Passage provided
*** Begin section ***

Adding script to parse subtask.json and add response field to parquet…#163
Conversation
shuheng-liu
left a comment
There was a problem hiding this comment.
Review — Add subtask response script
Overview
Adds src/opentau/scripts/add_subtask_response.py, which reads per-episode subtask JSONs, maps time-based boundaries to frame indices via dataset FPS, and writes a response column into each episode's parquet file. Also adds a docs section and an example config. Nice, focused feature.
Correctness
- Module docstring references a non-existent config.
add_subtask_response.pypoints users toconfigs/examples/pi05_subtask.json, but the file added in this PR isconfigs/examples/add_subtask_response.json. Please make them match. - Non-atomic parquet rewrite.
pq.write_table(table, parquet_path)overwrites the source file in place. If the process is killed mid-write the original parquet is destroyed. Since this script mutates user data, please write to a sibling temp file andos.replace()at the end. int(entry["time"] * fps)floors boundaries. Floating-point drift (e.g.2.5 * 30 = 74.99999…) can shift a boundary by one frame.round(...)is usually safer for boundary mapping.- Silently overwrites an existing
responsecolumn. A prior run or external pipeline would be replaced with no warning. Consider at least alogger.warningon overwrite.
Project conventions
- Logging setup is non-idiomatic.
logging.basicConfig(...)at module scope runs at import time and has project-wide side effects. The dominant convention (12/14 scripts insrc/opentau/scripts/) isfrom opentau.utils.utils import init_loggingcalled inside the main function — seecalculate_value.py,train.py,inference.py. Please switch. warnings.warnvslogger.warning. The script useswarnings.warnfor operational events (missing files, length mismatches). The codebase generally useslogger.warningfor that;warnings.warnis usually reserved for deprecations / API misuse. You already have alogger— prefer it.- Example config ships a personal path.

*** End section ***

Parts of the exercise
1: Do these statements agree with the code review above? Answer yes or no for each, and quote the words from the review that decide it.
(a) The script writes a response column into each episode's parquet file.
(b) The reviewer says floating-point drift can shift a boundary by two frames.
(c) The review says warnings.warn is usually kept for deprecations and API misuse.
2: Answer these questions using the code review above.
(a) Besides the script, what two things does the change add?
(b) According to the reviewer, what happens to the original parquet if the process is killed mid-write?
(c) How many of the 14 scripts follow the dominant logging convention?
3: Pick up the code review of the subtask response script after its last sentence and keep writing in the same style.
The records after this point are separate material, apart from the code review above.

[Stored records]

*** Begin section ***

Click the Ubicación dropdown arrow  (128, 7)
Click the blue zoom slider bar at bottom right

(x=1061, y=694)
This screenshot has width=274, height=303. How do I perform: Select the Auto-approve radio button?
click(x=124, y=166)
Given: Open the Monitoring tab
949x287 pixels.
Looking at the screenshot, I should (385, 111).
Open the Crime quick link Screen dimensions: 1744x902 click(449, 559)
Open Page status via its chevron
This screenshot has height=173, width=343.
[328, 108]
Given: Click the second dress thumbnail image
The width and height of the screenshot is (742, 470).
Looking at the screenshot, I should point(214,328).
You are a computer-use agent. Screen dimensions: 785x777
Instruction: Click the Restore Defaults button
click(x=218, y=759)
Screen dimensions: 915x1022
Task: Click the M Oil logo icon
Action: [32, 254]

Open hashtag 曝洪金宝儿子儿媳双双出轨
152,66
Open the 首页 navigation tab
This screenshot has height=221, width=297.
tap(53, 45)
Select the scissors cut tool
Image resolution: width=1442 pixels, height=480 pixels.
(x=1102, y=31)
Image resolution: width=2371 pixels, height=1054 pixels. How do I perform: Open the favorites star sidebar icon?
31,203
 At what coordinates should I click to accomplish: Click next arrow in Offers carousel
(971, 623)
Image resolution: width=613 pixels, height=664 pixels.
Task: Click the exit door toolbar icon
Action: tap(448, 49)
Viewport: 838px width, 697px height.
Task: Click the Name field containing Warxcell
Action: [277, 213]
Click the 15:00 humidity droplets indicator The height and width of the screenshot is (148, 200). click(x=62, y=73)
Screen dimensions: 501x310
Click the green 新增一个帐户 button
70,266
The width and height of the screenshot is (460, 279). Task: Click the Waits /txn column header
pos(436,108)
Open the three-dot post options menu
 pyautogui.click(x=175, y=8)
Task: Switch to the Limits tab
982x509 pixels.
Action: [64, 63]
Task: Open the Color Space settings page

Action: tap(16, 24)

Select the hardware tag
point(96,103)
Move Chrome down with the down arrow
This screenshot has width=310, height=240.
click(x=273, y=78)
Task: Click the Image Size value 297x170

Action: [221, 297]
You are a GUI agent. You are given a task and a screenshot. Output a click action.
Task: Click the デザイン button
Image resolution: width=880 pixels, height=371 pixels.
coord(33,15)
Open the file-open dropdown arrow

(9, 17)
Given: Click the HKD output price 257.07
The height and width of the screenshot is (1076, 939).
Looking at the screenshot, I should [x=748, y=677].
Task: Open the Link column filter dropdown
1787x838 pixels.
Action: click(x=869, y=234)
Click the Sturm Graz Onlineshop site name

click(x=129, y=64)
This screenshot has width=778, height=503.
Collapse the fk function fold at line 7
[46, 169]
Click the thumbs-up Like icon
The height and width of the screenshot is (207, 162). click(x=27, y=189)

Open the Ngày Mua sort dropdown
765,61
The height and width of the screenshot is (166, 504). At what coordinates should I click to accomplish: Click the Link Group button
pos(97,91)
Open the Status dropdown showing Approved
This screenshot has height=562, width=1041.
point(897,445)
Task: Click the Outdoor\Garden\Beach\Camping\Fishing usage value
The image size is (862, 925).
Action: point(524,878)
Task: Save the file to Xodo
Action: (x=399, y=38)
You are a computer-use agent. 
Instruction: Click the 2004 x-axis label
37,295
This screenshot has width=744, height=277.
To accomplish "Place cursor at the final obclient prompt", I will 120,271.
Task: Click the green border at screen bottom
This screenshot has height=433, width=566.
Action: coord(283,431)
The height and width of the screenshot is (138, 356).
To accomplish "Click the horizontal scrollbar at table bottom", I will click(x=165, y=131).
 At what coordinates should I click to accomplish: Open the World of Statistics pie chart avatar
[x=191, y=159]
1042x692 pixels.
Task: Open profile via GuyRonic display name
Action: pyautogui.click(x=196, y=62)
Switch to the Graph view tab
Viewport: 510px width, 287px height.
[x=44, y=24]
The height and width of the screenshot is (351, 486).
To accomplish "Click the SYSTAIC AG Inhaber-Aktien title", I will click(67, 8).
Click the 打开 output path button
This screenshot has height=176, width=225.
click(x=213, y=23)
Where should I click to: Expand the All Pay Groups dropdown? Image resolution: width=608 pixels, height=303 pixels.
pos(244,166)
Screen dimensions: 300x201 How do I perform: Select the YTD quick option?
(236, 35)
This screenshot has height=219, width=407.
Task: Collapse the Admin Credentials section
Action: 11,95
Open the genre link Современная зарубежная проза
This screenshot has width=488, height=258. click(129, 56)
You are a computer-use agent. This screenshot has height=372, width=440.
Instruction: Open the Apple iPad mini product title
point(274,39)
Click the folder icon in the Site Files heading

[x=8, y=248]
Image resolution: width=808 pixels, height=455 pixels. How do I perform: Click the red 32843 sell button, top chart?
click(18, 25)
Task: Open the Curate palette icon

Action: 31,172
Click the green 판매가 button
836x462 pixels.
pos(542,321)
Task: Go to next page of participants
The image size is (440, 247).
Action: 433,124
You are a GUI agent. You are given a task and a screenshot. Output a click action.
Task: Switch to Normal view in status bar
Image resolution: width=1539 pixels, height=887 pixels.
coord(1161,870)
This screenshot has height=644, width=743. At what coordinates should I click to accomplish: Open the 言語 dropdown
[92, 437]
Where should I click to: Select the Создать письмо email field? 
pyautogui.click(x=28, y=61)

*** End section ***

Your responses
1:
(a) Yes: "writes a response column into each episode's parquet file"
(b) No: "can shift a boundary by one frame"
(c) Yes: "usually reserved for deprecations / API misuse"

2:
(a) A docs section and an example config.
(b) It is destroyed.
(c) 12.

3:
configs/examples/add_subtask_response.jsonhas"root": "/home/ashah/Documents/IceLemonade", which won't work for anyone else. Use a placeholder (e.g./path/to/local/dataset) matching the docs.
Code quality / style
_build_response_arrayinner loop is a Python row-by-row assignment. Slice assignment is cleaner and faster:responses[start_frame:end_frame] = [entry["subtask"]] * (end_frame - start_frame).subtasks: list[dict]is vague —list[dict[str, float | str]]communicates the shape.- The hardcoded response feature entry
{"dtype": "string", "shape": (1,), "names": None}is worth sanity-checking against how an existing string feature (e.g.task) is represented ininfo.json, so readers on the consumer side stay consistent.
Tests
No tests added. _build_response_array has non-trivial logic — sorting, boundary clamping, beyond-episode skip, last-subtask extension, empty subtasks, pre-first-subtask gap. tests/scripts/test_pi_mem_data_generator.py is a good template; a small parameterized test would catch regressions cheaply.
Risk
The script mutates datasets on disk without a dry-run or backup. Combined with the non-atomic write above, a bad config or malformed subtask JSON could silently corrupt a dataset. Consider a --dry-run and/or writing into a new parquet path that's only swapped once everything succeeds.
Suggested priorities
- Fix the wrong config filename in the module docstring.
- Replace module-level
logging.basicConfigwithinit_logging()inside the main function. - Remove the personal path from
configs/examples/add_subtask_response.json. - Make the parquet write atomic (temp file +
os.replace). - Add a focused unit test for
_build_response_array.
Generated by Claude Code
Co-authored-by: Claude <noreply@anthropic.com>
What this does
Adds script for adding subtask annotation to parquet files
How it was tested
added subtask to Icelemonde dataset using the above script
How to checkout & try? (for the reviewer)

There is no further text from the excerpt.